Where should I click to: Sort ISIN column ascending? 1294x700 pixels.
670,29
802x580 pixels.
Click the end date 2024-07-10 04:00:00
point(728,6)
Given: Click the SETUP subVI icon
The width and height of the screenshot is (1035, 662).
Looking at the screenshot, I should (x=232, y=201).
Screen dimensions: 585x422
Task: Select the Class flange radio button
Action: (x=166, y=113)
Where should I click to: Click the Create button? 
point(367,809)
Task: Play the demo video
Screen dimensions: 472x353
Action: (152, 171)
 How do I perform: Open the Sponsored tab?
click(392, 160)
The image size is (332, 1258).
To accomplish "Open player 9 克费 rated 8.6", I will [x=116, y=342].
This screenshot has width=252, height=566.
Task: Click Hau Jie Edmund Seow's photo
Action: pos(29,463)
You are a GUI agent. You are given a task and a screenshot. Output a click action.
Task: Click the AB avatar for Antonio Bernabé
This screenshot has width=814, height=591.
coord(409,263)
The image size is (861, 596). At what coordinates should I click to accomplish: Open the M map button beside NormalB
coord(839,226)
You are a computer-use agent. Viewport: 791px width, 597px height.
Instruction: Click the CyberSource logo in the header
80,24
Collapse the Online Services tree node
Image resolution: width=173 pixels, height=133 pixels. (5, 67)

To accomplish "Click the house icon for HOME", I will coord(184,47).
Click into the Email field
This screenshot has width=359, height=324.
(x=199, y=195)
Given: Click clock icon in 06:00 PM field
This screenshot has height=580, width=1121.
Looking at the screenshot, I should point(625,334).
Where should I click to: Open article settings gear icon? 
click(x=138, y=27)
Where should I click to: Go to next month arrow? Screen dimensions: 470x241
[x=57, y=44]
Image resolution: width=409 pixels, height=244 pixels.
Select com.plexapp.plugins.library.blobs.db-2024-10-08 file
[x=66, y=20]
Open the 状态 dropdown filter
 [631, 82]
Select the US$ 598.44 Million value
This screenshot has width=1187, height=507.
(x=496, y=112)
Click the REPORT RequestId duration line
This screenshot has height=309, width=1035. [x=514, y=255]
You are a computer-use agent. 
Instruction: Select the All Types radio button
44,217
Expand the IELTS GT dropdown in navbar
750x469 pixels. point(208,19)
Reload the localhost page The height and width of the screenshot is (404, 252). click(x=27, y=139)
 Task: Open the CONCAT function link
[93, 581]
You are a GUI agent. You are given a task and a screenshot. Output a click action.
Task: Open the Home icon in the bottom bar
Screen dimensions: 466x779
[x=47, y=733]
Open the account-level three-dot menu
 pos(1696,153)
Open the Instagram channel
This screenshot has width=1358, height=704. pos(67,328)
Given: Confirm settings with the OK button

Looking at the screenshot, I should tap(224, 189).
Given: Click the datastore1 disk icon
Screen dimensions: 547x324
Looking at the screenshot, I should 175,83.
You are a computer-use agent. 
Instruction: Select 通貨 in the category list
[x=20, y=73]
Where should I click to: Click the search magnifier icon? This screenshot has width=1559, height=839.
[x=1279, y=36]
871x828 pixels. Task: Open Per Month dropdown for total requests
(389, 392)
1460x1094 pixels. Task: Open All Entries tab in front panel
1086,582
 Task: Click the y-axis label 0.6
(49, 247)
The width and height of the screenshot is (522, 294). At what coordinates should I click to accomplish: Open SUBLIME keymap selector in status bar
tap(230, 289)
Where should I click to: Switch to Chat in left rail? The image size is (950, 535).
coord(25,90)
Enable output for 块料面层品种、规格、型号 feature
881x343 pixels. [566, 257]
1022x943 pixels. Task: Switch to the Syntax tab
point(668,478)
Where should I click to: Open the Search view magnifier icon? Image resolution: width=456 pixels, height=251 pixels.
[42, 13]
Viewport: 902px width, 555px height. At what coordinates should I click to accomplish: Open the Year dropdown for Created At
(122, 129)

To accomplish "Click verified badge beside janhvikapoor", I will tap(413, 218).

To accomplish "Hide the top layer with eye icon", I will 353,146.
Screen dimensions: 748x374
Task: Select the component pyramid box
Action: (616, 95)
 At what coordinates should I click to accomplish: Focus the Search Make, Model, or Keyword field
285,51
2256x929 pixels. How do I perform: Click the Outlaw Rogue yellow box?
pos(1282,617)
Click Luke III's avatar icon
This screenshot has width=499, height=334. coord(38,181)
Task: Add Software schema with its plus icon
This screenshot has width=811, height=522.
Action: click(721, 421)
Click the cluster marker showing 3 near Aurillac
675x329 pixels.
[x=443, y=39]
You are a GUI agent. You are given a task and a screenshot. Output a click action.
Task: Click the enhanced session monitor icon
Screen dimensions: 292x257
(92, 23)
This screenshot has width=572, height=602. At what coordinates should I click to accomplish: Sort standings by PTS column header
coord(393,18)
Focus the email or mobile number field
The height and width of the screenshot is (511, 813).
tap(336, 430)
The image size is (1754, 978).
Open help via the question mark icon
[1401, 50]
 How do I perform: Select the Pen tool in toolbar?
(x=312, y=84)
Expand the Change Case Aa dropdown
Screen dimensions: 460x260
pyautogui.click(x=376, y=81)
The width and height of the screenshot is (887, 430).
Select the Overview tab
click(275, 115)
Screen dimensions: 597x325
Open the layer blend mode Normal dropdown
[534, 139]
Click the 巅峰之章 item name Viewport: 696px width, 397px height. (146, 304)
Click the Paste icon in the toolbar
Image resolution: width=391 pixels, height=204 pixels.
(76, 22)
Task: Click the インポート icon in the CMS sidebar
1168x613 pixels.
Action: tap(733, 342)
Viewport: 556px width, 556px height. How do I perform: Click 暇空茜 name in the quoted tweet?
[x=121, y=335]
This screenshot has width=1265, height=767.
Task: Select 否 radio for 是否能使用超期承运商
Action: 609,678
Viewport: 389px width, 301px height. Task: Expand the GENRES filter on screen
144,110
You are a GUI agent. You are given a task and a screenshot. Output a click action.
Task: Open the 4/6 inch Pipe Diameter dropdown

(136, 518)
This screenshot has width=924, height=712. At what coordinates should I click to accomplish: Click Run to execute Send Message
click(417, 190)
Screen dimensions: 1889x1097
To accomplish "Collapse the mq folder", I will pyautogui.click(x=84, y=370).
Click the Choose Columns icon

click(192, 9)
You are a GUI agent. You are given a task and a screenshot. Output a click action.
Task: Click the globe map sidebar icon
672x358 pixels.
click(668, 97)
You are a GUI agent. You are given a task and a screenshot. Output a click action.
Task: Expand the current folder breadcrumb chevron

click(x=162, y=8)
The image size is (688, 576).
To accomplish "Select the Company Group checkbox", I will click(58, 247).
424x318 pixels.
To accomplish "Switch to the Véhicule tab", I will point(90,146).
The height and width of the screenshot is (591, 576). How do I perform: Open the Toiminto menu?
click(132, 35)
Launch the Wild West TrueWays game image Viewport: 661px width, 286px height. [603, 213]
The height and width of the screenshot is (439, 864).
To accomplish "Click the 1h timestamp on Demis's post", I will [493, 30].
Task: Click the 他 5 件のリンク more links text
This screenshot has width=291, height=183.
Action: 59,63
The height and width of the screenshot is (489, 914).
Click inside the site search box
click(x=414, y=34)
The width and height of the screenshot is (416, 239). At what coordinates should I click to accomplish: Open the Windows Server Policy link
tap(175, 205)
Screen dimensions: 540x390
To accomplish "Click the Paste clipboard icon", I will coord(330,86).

● **INSTRUCTION**
Put the material above into a Markdown table with two columns, Row and Line. Number each line in Row and leave out the blank lines.

● **CORRECT RESPONSE**
| Row | Line |
|---|---|
| 1 | Where should I click to: Sort ISIN column ascending? 1294x700 pixels. |
| 2 | 670,29 |
| 3 | 802x580 pixels. |
| 4 | Click the end date 2024-07-10 04:00:00 |
| 5 | point(728,6) |
| 6 | Given: Click the SETUP subVI icon |
| 7 | The width and height of the screenshot is (1035, 662). |
| 8 | Looking at the screenshot, I should (x=232, y=201). |
| 9 | Screen dimensions: 585x422 |
| 10 | Task: Select the Class flange radio button |
| 11 | Action: (x=166, y=113) |
| 12 | Where should I click to: Click the Create button?  |
| 13 | point(367,809) |
| 14 | Task: Play the demo video |
| 15 | Screen dimensions: 472x353 |
| 16 | Action: (152, 171) |
| 17 |  How do I perform: Open the Sponsored tab? |
| 18 | click(392, 160) |
| 19 | The image size is (332, 1258). |
| 20 | To accomplish "Open player 9 克费 rated 8.6", I will [x=116, y=342]. |
| 21 | This screenshot has width=252, height=566. |
| 22 | Task: Click Hau Jie Edmund Seow's photo |
| 23 | Action: pos(29,463) |
| 24 | You are a GUI agent. You are given a task and a screenshot. Output a click action. |
| 25 | Task: Click the AB avatar for Antonio Bernabé |
| 26 | This screenshot has width=814, height=591. |
| 27 | coord(409,263) |
| 28 | The image size is (861, 596). At what coordinates should I click to accomplish: Open the M map button beside NormalB |
| 29 | coord(839,226) |
| 30 | You are a computer-use agent. Viewport: 791px width, 597px height. |
| 31 | Instruction: Click the CyberSource logo in the header |
| 32 | 80,24 |
| 33 | Collapse the Online Services tree node |
| 34 | Image resolution: width=173 pixels, height=133 pixels. (5, 67) |
| 35 | To accomplish "Click the house icon for HOME", I will coord(184,47). |
| 36 | Click into the Email field |
| 37 | This screenshot has width=359, height=324. |
| 38 | (x=199, y=195) |
| 39 | Given: Click clock icon in 06:00 PM field |
| 40 | This screenshot has height=580, width=1121. |
| 41 | Looking at the screenshot, I should point(625,334). |
| 42 | Where should I click to: Open article settings gear icon?  |
| 43 | click(x=138, y=27) |
| 44 | Where should I click to: Go to next month arrow? Screen dimensions: 470x241 |
| 45 | [x=57, y=44] |
| 46 | Image resolution: width=409 pixels, height=244 pixels. |
| 47 | Select com.plexapp.plugins.library.blobs.db-2024-10-08 file |
| 48 | [x=66, y=20] |
| 49 | Open the 状态 dropdown filter |
| 50 |  [631, 82] |
| 51 | Select the US$ 598.44 Million value |
| 52 | This screenshot has width=1187, height=507. |
| 53 | (x=496, y=112) |
| 54 | Click the REPORT RequestId duration line |
| 55 | This screenshot has height=309, width=1035. [x=514, y=255] |
| 56 | You are a computer-use agent.  |
| 57 | Instruction: Select the All Types radio button |
| 58 | 44,217 |
| 59 | Expand the IELTS GT dropdown in navbar |
| 60 | 750x469 pixels. point(208,19) |
| 61 | Reload the localhost page The height and width of the screenshot is (404, 252). click(x=27, y=139) |
| 62 |  Task: Open the CONCAT function link |
| 63 | [93, 581] |
| 64 | You are a GUI agent. You are given a task and a screenshot. Output a click action. |
| 65 | Task: Open the Home icon in the bottom bar |
| 66 | Screen dimensions: 466x779 |
| 67 | [x=47, y=733] |
| 68 | Open the account-level three-dot menu |
| 69 |  pos(1696,153) |
| 70 | Open the Instagram channel |
| 71 | This screenshot has width=1358, height=704. pos(67,328) |
| 72 | Given: Confirm settings with the OK button |
| 73 | Looking at the screenshot, I should tap(224, 189). |
| 74 | Given: Click the datastore1 disk icon |
| 75 | Screen dimensions: 547x324 |
| 76 | Looking at the screenshot, I should 175,83. |
| 77 | You are a computer-use agent.  |
| 78 | Instruction: Select 通貨 in the category list |
| 79 | [x=20, y=73] |
| 80 | Where should I click to: Click the search magnifier icon? This screenshot has width=1559, height=839. |
| 81 | [x=1279, y=36] |
| 82 | 871x828 pixels. Task: Open Per Month dropdown for total requests |
| 83 | (389, 392) |
| 84 | 1460x1094 pixels. Task: Open All Entries tab in front panel |
| 85 | 1086,582 |
| 86 |  Task: Click the y-axis label 0.6 |
| 87 | (49, 247) |
| 88 | The width and height of the screenshot is (522, 294). At what coordinates should I click to accomplish: Open SUBLIME keymap selector in status bar |
| 89 | tap(230, 289) |
| 90 | Where should I click to: Switch to Chat in left rail? The image size is (950, 535). |
| 91 | coord(25,90) |
| 92 | Enable output for 块料面层品种、规格、型号 feature |
| 93 | 881x343 pixels. [566, 257] |
| 94 | 1022x943 pixels. Task: Switch to the Syntax tab |
| 95 | point(668,478) |
| 96 | Where should I click to: Open the Search view magnifier icon? Image resolution: width=456 pixels, height=251 pixels. |
| 97 | [42, 13] |
| 98 | Viewport: 902px width, 555px height. At what coordinates should I click to accomplish: Open the Year dropdown for Created At |
| 99 | (122, 129) |
| 100 | To accomplish "Click verified badge beside janhvikapoor", I will tap(413, 218). |
| 101 | To accomplish "Hide the top layer with eye icon", I will 353,146. |
| 102 | Screen dimensions: 748x374 |
| 103 | Task: Select the component pyramid box |
| 104 | Action: (616, 95) |
| 105 |  At what coordinates should I click to accomplish: Focus the Search Make, Model, or Keyword field |
| 106 | 285,51 |
| 107 | 2256x929 pixels. How do I perform: Click the Outlaw Rogue yellow box? |
| 108 | pos(1282,617) |
| 109 | Click Luke III's avatar icon |
| 110 | This screenshot has width=499, height=334. coord(38,181) |
| 111 | Task: Add Software schema with its plus icon |
| 112 | This screenshot has width=811, height=522. |
| 113 | Action: click(721, 421) |
| 114 | Click the cluster marker showing 3 near Aurillac |
| 115 | 675x329 pixels. |
| 116 | [x=443, y=39] |
| 117 | You are a GUI agent. You are given a task and a screenshot. Output a click action. |
| 118 | Task: Click the enhanced session monitor icon |
| 119 | Screen dimensions: 292x257 |
| 120 | (92, 23) |
| 121 | This screenshot has width=572, height=602. At what coordinates should I click to accomplish: Sort standings by PTS column header |
| 122 | coord(393,18) |
| 123 | Focus the email or mobile number field |
| 124 | The height and width of the screenshot is (511, 813). |
| 125 | tap(336, 430) |
| 126 | The image size is (1754, 978). |
| 127 | Open help via the question mark icon |
| 128 | [1401, 50] |
| 129 |  How do I perform: Select the Pen tool in toolbar? |
| 130 | (x=312, y=84) |
| 131 | Expand the Change Case Aa dropdown |
| 132 | Screen dimensions: 460x260 |
| 133 | pyautogui.click(x=376, y=81) |
| 134 | The width and height of the screenshot is (887, 430). |
| 135 | Select the Overview tab |
| 136 | click(275, 115) |
| 137 | Screen dimensions: 597x325 |
| 138 | Open the layer blend mode Normal dropdown |
| 139 | [534, 139] |
| 140 | Click the 巅峰之章 item name Viewport: 696px width, 397px height. (146, 304) |
| 141 | Click the Paste icon in the toolbar |
| 142 | Image resolution: width=391 pixels, height=204 pixels. |
| 143 | (76, 22) |
| 144 | Task: Click the インポート icon in the CMS sidebar |
| 145 | 1168x613 pixels. |
| 146 | Action: tap(733, 342) |
| 147 | Viewport: 556px width, 556px height. How do I perform: Click 暇空茜 name in the quoted tweet? |
| 148 | [x=121, y=335] |
| 149 | This screenshot has width=1265, height=767. |
| 150 | Task: Select 否 radio for 是否能使用超期承运商 |
| 151 | Action: 609,678 |
| 152 | Viewport: 389px width, 301px height. Task: Expand the GENRES filter on screen |
| 153 | 144,110 |
| 154 | You are a GUI agent. You are given a task and a screenshot. Output a click action. |
| 155 | Task: Open the 4/6 inch Pipe Diameter dropdown |
| 156 | (136, 518) |
| 157 | This screenshot has width=924, height=712. At what coordinates should I click to accomplish: Click Run to execute Send Message |
| 158 | click(417, 190) |
| 159 | Screen dimensions: 1889x1097 |
| 160 | To accomplish "Collapse the mq folder", I will pyautogui.click(x=84, y=370). |
| 161 | Click the Choose Columns icon |
| 162 | click(192, 9) |
| 163 | You are a GUI agent. You are given a task and a screenshot. Output a click action. |
| 164 | Task: Click the globe map sidebar icon |
| 165 | 672x358 pixels. |
| 166 | click(668, 97) |
| 167 | You are a GUI agent. You are given a task and a screenshot. Output a click action. |
| 168 | Task: Expand the current folder breadcrumb chevron |
| 169 | click(x=162, y=8) |
| 170 | The image size is (688, 576). |
| 171 | To accomplish "Select the Company Group checkbox", I will click(58, 247). |
| 172 | 424x318 pixels. |
| 173 | To accomplish "Switch to the Véhicule tab", I will point(90,146). |
| 174 | The height and width of the screenshot is (591, 576). How do I perform: Open the Toiminto menu? |
| 175 | click(132, 35) |
| 176 | Launch the Wild West TrueWays game image Viewport: 661px width, 286px height. [603, 213] |
| 177 | The height and width of the screenshot is (439, 864). |
| 178 | To accomplish "Click the 1h timestamp on Demis's post", I will [493, 30]. |
| 179 | Task: Click the 他 5 件のリンク more links text |
| 180 | This screenshot has width=291, height=183. |
| 181 | Action: 59,63 |
| 182 | The height and width of the screenshot is (489, 914). |
| 183 | Click inside the site search box |
| 184 | click(x=414, y=34) |
| 185 | The width and height of the screenshot is (416, 239). At what coordinates should I click to accomplish: Open the Windows Server Policy link |
| 186 | tap(175, 205) |
| 187 | Screen dimensions: 540x390 |
| 188 | To accomplish "Click the Paste clipboard icon", I will coord(330,86). |